Ada Apa dengan Anak-Anak?
Ada perubahan besar pada gerak-gerik dan tingkah laku anak-anak yang menurut kewajaran, belum masanya untuk berubah. Bayangkan, anak yang masih “bau kencur” alias masih terlalu kecil sudah berubah tingkah lakunya seperti anak yang sudah aqil baligh, atau tingkah lakunya dan gerak geriknya seperti anak yang telah masanya puber.
Perhatikan dengan saksama. Anak-anak yang seharusnya masih terlalu polos dalam ucapan atau bertingkah laku, karena masih usia kanak-kanak (setelah balita), sekarang ini mereka telah berubah, baik itu ucapannya atau tingkah lakunya.

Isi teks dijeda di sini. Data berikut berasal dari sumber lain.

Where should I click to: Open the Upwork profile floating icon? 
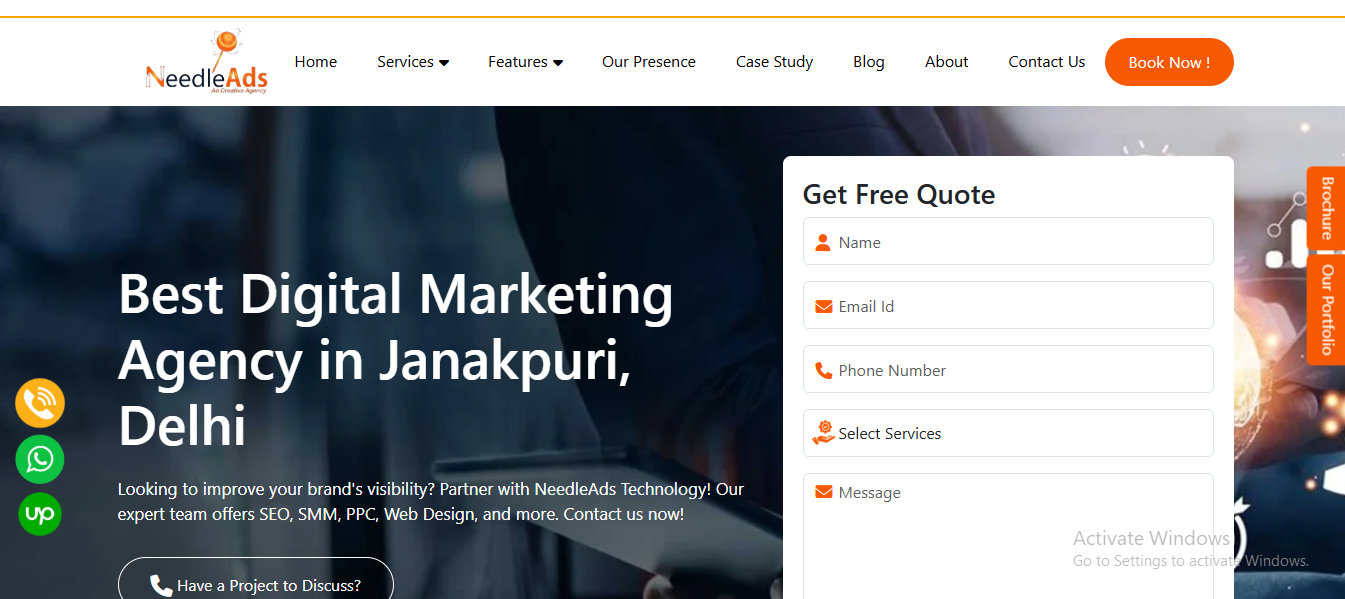tap(40, 515)
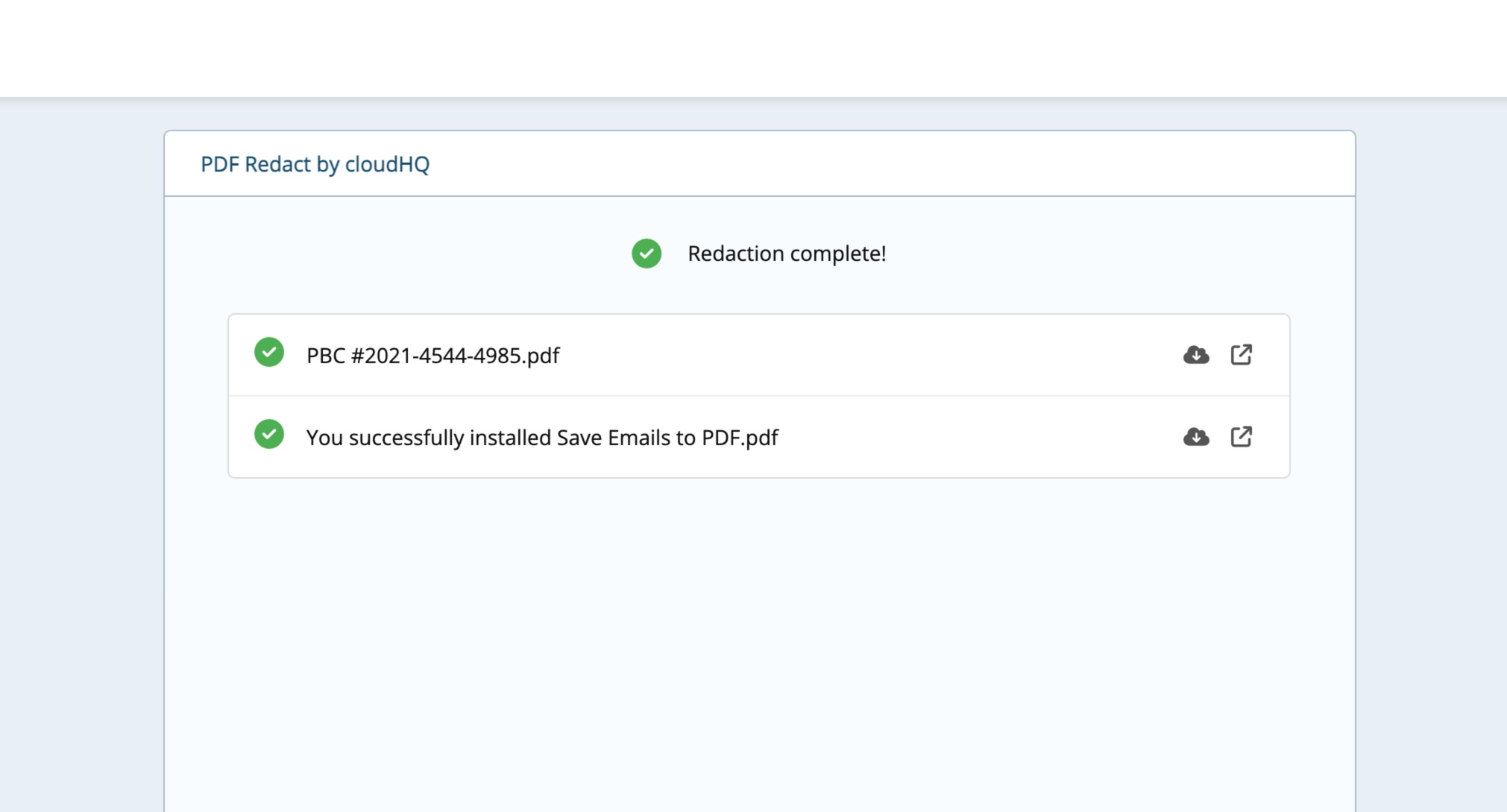Open Save Emails to PDF.pdf externally
Viewport: 1507px width, 812px height.
coord(1241,437)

Kita akan dibuat kaget (andai kita masih punya hati nurani), anak-anak sekecil itu sudah bisa dengan lancar main kata-kataan (bertengkar) dengan sesama temannya. Saling tuduh bahwa si teman yang satu ini adalah pacarnya si Fulan, lalu temannya yang dituduh ini balik menuduh bahwa temannya itu pacarnya si Fulanah.
Mereka selalu main kata-kataan bahwa mereka punya pasangan (pacar) satu sama lain. Dan yang lebih miris lagi, anak-anak yang boleh dibilang masih kanak-kanak ini, mereka bertingkah laku begitu itu setiap saat (kapan saja) apabila mereka bertemu satu sama lain. Bahkan kadang bukan hanya saling kata-kataan, namun sampai mereka membuat coretan, entah di tembok pagar atau lainnya, dalam arti telah menjadi fenomena sehari-hari mereka. Dan bukan itu saja. Bahkan jika mereka kumpul atau saling bertemu, jika tidak saling kata-kataan (pertengkaran kecil) maka mereka saling mengakui si A pasangan si B, si Fulan pasangan si Fulanah dan seterusnya. Laa haula wala quwwata illa billah.

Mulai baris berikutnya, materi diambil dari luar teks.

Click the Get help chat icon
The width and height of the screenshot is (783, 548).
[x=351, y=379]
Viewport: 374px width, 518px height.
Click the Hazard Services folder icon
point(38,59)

Inilah musibah yang melanda di kalangan anak-anak kita!!! Dan itu adalah perubahan besar.
Kenapa dikatakan perubahan besar? Tentu saja. Karena ini tak pernah diduga oleh para orang tua. Biasanya, alamiyahnya, bahwa anak-anak yang masih usia kanak-kanak begitu, masih sangat polos, tak mengerti apa-apa kecuali dunianya yang sebegitu bersih dan suci. Jangankan mereka bisa mengerti apa itu kata “pacar”, kadang mereka belum bisa paham siapa itu laki-laki dan siapa itu perempuan. Tetapi sekarang telah terjadi perubahan besar, anak-anak kita yang katanya masih “bau kencur” sudah bisa tahu apa itu pacar dan apa itu pacaran. Bahkan saling kata-kataan sesama teman bahwa temannya itu pacarnya si anu dan sebaliknya. Dan itu mereka lakukan hampir setiap kesempatan.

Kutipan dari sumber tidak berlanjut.